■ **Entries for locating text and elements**
+ + + + +

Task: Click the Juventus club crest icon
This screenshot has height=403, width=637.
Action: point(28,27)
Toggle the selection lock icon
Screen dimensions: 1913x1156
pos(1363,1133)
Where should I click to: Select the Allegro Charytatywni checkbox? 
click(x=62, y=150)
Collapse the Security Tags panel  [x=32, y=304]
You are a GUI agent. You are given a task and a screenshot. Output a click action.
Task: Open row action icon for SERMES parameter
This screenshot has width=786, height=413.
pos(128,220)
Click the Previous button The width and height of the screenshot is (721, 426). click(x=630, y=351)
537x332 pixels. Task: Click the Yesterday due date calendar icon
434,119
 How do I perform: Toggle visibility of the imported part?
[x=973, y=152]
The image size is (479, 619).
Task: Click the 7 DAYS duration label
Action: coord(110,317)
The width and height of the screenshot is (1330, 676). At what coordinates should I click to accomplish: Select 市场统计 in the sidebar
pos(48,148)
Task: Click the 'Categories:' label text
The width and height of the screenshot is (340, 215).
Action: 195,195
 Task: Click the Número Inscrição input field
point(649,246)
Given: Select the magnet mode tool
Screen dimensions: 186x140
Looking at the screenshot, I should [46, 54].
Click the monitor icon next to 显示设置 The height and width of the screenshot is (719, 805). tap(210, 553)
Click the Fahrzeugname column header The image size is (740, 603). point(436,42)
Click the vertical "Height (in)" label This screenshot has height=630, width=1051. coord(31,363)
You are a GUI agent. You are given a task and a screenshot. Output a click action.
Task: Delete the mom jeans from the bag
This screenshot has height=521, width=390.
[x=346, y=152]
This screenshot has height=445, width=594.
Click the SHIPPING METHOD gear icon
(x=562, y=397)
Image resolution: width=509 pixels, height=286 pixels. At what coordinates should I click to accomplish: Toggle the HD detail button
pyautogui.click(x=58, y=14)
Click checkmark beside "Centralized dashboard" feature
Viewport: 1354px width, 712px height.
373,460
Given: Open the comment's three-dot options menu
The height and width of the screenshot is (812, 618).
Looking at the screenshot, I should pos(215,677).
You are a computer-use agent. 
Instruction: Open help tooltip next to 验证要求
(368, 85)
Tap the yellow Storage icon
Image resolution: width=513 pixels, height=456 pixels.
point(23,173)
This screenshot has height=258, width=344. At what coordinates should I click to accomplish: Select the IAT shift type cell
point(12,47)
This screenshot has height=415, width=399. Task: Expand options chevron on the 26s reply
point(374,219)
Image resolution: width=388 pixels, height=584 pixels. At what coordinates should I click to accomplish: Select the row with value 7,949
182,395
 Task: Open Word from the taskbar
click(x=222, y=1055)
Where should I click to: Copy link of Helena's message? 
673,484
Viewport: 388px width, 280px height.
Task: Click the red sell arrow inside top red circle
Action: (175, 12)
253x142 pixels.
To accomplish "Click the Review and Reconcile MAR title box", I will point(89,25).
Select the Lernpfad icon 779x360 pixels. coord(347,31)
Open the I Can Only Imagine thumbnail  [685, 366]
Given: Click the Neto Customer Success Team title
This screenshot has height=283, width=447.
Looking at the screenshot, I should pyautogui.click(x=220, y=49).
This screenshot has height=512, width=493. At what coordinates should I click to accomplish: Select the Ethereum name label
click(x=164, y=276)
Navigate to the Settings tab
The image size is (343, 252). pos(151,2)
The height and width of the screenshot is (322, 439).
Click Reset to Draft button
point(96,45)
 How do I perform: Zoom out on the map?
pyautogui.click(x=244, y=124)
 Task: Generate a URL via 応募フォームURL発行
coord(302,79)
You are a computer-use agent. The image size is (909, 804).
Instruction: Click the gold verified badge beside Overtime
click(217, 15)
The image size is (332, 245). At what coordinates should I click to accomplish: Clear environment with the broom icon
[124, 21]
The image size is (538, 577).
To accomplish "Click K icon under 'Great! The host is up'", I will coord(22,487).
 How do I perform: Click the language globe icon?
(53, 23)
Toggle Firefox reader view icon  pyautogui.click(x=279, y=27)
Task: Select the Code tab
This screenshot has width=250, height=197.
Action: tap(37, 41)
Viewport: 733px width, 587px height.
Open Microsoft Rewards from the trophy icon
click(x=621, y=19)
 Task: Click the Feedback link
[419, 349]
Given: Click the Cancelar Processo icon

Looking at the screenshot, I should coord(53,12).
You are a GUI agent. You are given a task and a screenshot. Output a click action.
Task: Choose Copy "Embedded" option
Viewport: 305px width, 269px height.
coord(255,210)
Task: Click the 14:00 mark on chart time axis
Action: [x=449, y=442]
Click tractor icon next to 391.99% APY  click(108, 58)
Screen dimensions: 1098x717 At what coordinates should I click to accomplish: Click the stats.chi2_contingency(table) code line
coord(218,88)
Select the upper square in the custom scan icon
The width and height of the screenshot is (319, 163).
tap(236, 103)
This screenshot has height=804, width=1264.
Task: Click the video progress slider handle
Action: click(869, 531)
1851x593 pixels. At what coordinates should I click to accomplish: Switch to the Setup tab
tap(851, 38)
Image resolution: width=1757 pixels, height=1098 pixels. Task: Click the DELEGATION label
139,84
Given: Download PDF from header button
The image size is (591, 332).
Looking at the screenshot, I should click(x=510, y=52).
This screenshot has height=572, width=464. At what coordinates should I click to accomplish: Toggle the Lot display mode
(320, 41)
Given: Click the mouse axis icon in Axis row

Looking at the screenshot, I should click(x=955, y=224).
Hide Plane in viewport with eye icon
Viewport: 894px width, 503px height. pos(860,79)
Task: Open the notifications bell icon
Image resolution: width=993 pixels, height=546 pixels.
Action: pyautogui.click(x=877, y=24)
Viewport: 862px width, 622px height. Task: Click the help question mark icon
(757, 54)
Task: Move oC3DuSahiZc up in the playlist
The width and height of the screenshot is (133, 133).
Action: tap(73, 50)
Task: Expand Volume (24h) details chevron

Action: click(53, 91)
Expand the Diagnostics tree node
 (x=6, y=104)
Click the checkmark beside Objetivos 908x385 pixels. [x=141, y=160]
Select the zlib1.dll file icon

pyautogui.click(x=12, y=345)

+ + + + +

■ **Short task**
Arrange the records starting at the line containing "Click the monitor" and ending at the line containing "point(23,173)" as a two-column CSV with the header instruction,response. Each request gets one row: its text under instruction and its answer under response, each in a single quoted field with line breaks replaced by spaces.

■ **The result**
instruction,response
"Click the monitor icon next to 显示设置 The height and width of the screenshot is (719, 805).","tap(210, 553)"
"Click the Fahrzeugname column header The image size is (740, 603).","point(436,42)"
"Click the vertical ""Height (in)"" label This screenshot has height=630, width=1051.","coord(31,363)"
"You are a GUI agent. You are given a task and a screenshot. Output a click action. Task: Delete the mom jeans from the bag This screenshot has height=521, width=390.","[x=346, y=152]"
"This screenshot has height=445, width=594. Click the SHIPPING METHOD gear icon","(x=562, y=397)"
"Image resolution: width=509 pixels, height=286 pixels. At what coordinates should I click to accomplish: Toggle the HD detail button","pyautogui.click(x=58, y=14)"
"Click checkmark beside ""Centralized dashboard"" feature Viewport: 1354px width, 712px height.","373,460"
"Given: Open the comment's three-dot options menu The height and width of the screenshot is (812, 618).","Looking at the screenshot, I should pos(215,677)."
"You are a computer-use agent. Instruction: Open help tooltip next to 验证要求","(368, 85)"
"Tap the yellow Storage icon Image resolution: width=513 pixels, height=456 pixels.","point(23,173)"